NSSearchField handling \n chars

Discussion in 'Mac Programming' started by Perkin, Dec 21, 2014.

  1. Perkin macrumors newbie

    Oct 22, 2013
    I'm trying to do a regular expression replace all function, getting the search and replace text from a NSSearchField, but I can't seem to manage using \n in the replace.

    I must be missing something obvious.

    Any ideas on how to do what I want?

    Replace text is
    Search text is
    Example text in textview is
    just a sampleShould be broken
    if I use 1, 2 or 4 '\' chars to escape the replace still doesn't actually work, properly - 1 inserts 'n', 2 inserts '\n' and 4 inserts '\\n'

    None actually replace with a newline character

    If I alter the function to use directly @"$1\n\n$2" (instead of getting same text from NSSearchField) then it would work as expected

    The Action/function is as follows
    - (IBAction)clickedReplaceAll:(id)sender {
        NSString *searchString = [findSearchField stringValue];
        NSString *replaceString = [findReplace2Field stringValue];
        NSError *error;
        NSRegularExpression *regex = [NSRegularExpression regularExpressionWithPattern:searchString options:NSRegularExpressionAnchorsMatchLines error:&error];
        NSString *allText = _textview.string;
        NSString *modifiedString = [regex stringByReplacingMatchesInString:allText options:0 range:NSMakeRange(0, [allText length]) withTemplate: replaceString];
        [_textview setString:modifiedString];
  2. chown33 macrumors 604

    Aug 9, 2009
    If I understand your description correctly, then this:
    is exactly what I would expect to happen.
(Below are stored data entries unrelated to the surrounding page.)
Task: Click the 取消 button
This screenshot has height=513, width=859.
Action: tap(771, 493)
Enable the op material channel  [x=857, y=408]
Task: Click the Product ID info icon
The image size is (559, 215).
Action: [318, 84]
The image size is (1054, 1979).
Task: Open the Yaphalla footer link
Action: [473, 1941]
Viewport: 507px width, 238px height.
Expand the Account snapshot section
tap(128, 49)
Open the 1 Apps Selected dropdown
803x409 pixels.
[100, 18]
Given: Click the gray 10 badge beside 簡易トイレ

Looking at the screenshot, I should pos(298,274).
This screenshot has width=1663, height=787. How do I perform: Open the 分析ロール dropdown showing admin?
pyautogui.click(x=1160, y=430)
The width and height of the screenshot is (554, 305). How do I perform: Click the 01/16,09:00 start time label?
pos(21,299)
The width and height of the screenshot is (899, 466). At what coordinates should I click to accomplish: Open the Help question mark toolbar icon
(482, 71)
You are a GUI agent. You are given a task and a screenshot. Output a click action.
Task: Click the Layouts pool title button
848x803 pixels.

    It happens because the literal-NSString parsing code in the compiler understands backslash sequences. So what it compiles is an NSString literal that contains two LF (0x0A) characters. It DOES NOT compile to a string containing any actual backslashes or 'n' characters.

    Conversely, if you type in the text "$1\n\n$2", then it consists of actual backslash characters (0x5C) with immediately following 'n' characters. AFAICT, the replace capability of NSRegularExpression has a very small number of metacharacters in templates.

    Refer to the class docs and look at what metacharacters are supported in the replacement template (subheading "Template Matching Format"). It's basically $ to signify a numbered capture group, and \ to remove the meta-significance of $ (and \ itself). Everything else in the template string is a literal (i.e. the character represents itself). Replacement templates have nowhere near the number of backslash-escaped metacharacters that pattern strings have available.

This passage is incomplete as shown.